The issue for sellers with homes priced over a million is that the number of new listings outpaced sales by at least 3.4 to 1. This is not unusual for this segment, where new listings comfortably exceed closed sales at all times. The bad news is that sales were slightly down (-1.4%) from last year, primarily due to surprisingly poor performance by the segment from $1M to $1.5M. Yet new listings were up almost 15% for homes over $1M. This is a good situation for luxury home buyers, but it is not very good news for sellers who would like to see some appreciation. The current market environment over $1 million is consistent with a flat to slight downward trend in prices, long times on market and high rates of cancelled and expired listings. There are some very fashionable locations (close to urban centers) where this does not apply, but the bulk of the luxury market has reasonably good demand but excessive supply. Because of the good demand, agents will be happy with the transaction volume, but sellers are likely to be disappointed with the sales prices that can be achieved, and how long it takes to achieve them. These sellers hear about prices rising both locally and nationally, but unfortunately it does not apply to them.
The question of why inventory has jumped so markedly in the 500K+ range has garnered some attention lately. National analysts have begun speculating on this trend, much as they did last year when bemoaning the apparent lack of interest in home ownership by millennials (a theory we do not subscribe to).
A theory put forward by several national analysts, particularly Stephen Kim of Barclays, is that a long term secular change is under way. They believe a wave of empty nesters is seeking to downsize, and now that the market has recovered from the crisis of 2006-2009 they are planning to do so in growing numbers. If a large number of baby boomers want to sell their suburban luxury homes at the same time, we are going to see an imbalance of supply and demand. ..We are seeing a rise in discretionary renting, where older homeowners sell their large homes and move into smaller rental homes. They appear to prefer upgrades and amenities to square footage. They are probably using their home equity as a source of funds to enjoy their retirement.

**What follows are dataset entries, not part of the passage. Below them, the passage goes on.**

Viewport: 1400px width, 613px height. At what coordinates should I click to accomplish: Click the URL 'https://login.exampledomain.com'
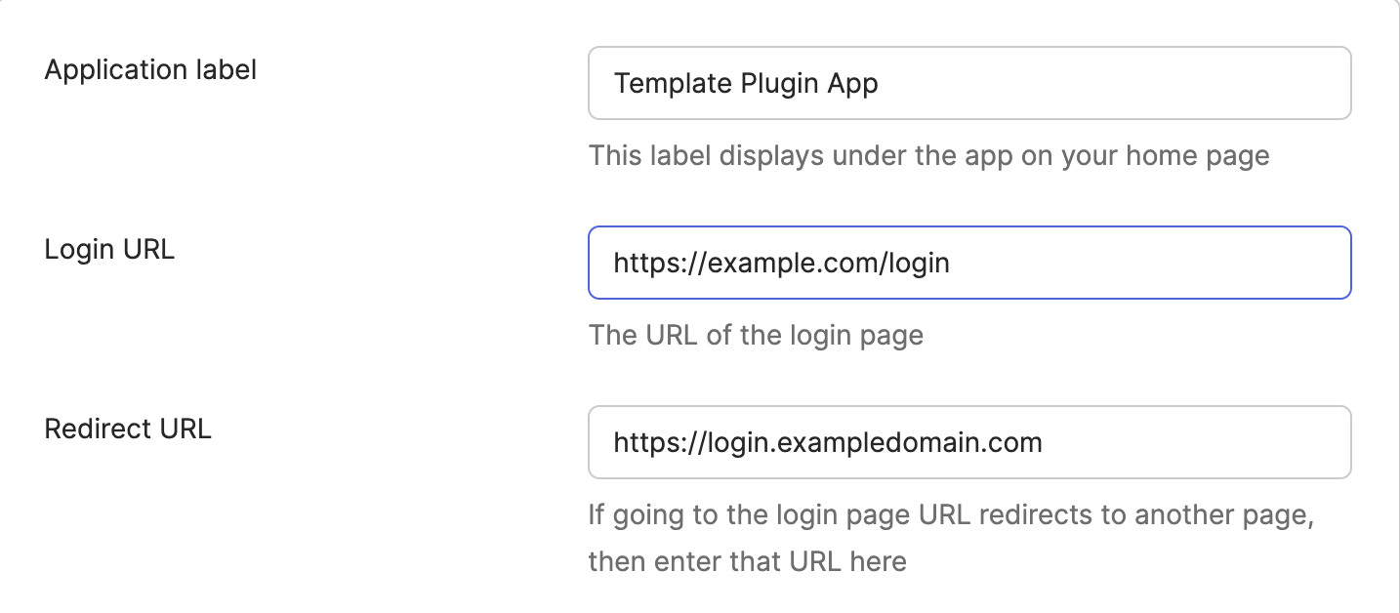(827, 441)
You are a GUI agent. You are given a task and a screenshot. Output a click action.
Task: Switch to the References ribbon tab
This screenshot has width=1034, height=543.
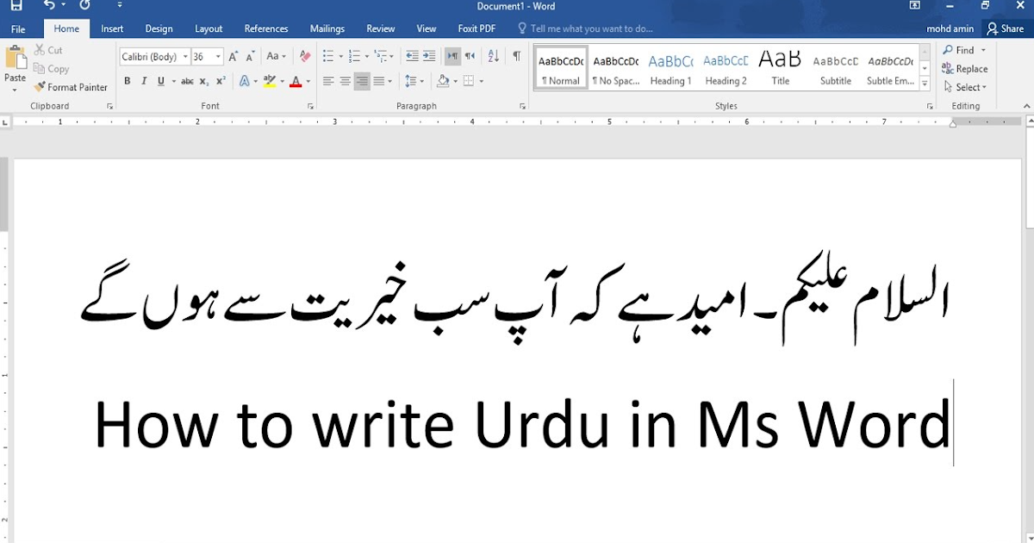pos(265,28)
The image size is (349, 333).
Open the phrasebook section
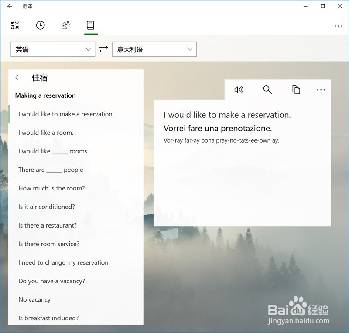coord(90,26)
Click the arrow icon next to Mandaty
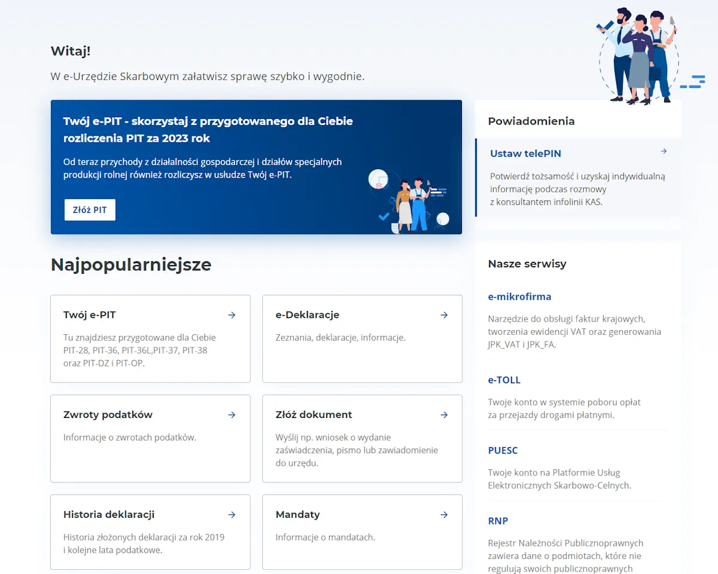The height and width of the screenshot is (574, 718). click(x=444, y=515)
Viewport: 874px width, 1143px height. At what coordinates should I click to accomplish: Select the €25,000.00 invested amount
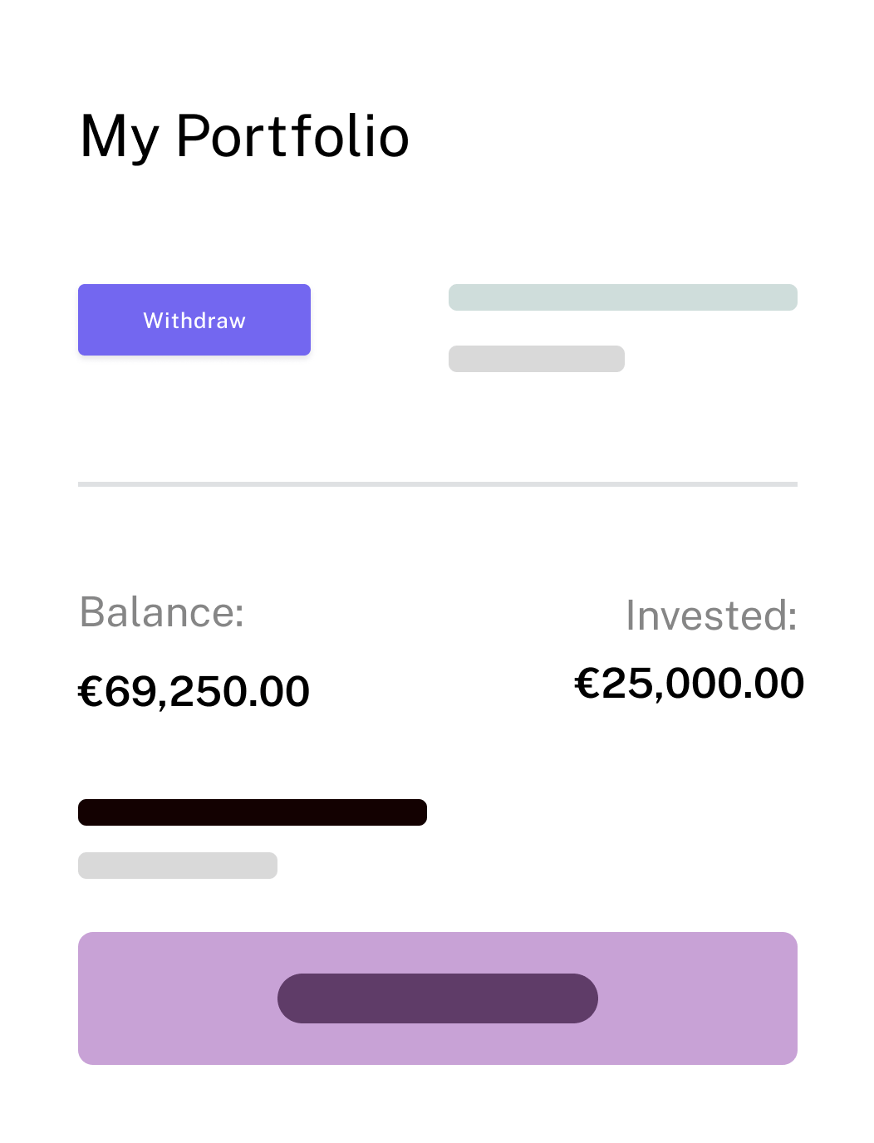tap(689, 684)
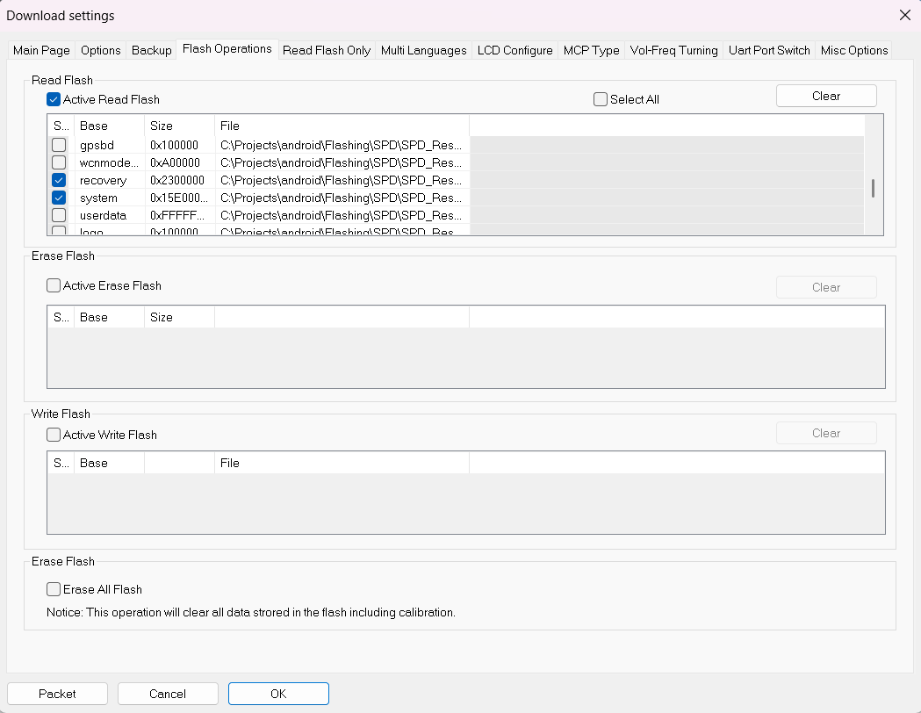
Task: Tick the userdata partition checkbox
Action: pyautogui.click(x=59, y=215)
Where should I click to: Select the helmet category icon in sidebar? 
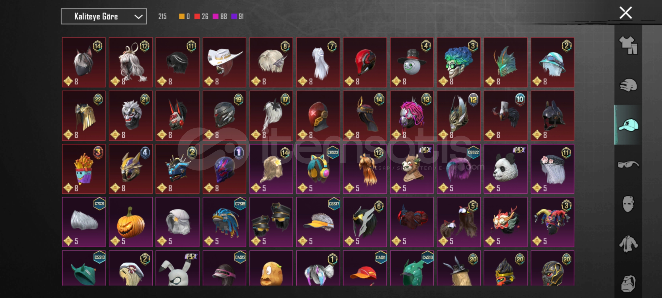[628, 85]
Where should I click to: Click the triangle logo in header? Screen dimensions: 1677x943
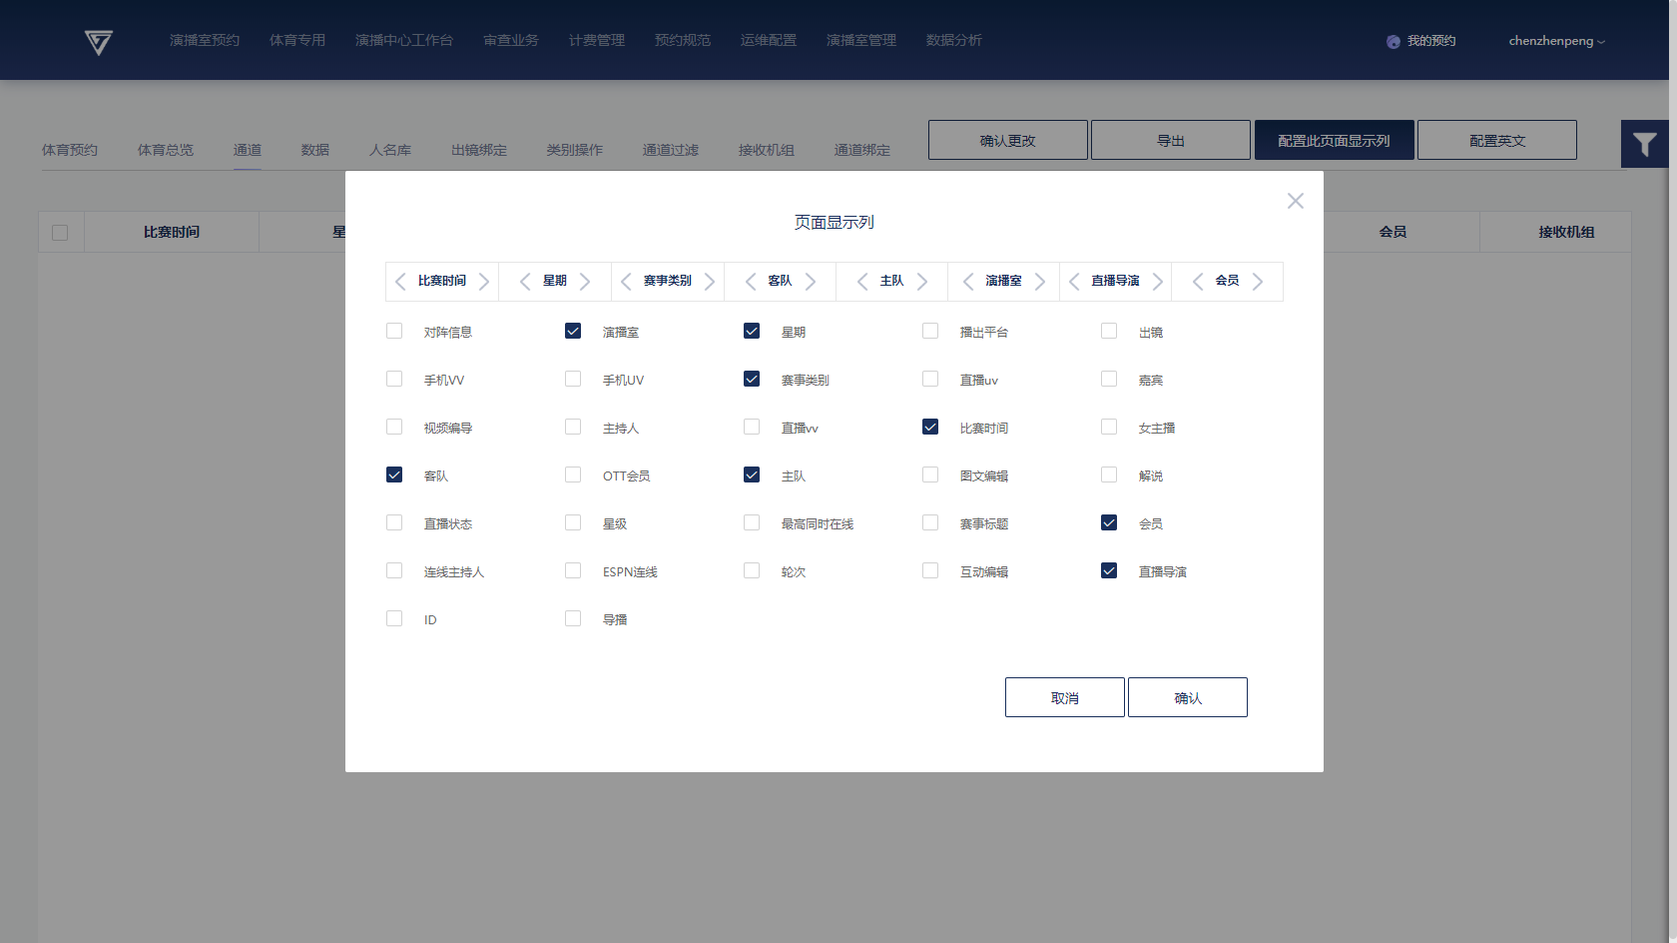(98, 42)
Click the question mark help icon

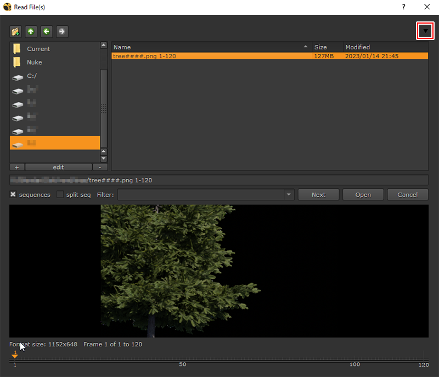coord(404,7)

Although we are no analysts, the jump in supply does not seem particularly shocking to us. To our minds, this is the same “coiled spring” theory that demand operates on – so why not supply? When demand is artificially held down for an extended period of time, the recoil once released is greater than expected. So too, we believe, does supply follow the same “coiled spring”. The homeowners who lost their homes in the greatest volume were those in the lower end of the market. The higher end homeowners faced with negative equity – simply had to wait out the market. Having waited for years for appreciation to make home selling an option again, that coiled spring released numerous sellers back in to the market. At least according to our theory.
Whatever the reason, supply and demand continue to be an interesting equation in our housing market. No matter the reasons, we will do our best to keep you informed on housing trends. As always, we appreciate the continuing confidence of the clients we are so lucky to serve.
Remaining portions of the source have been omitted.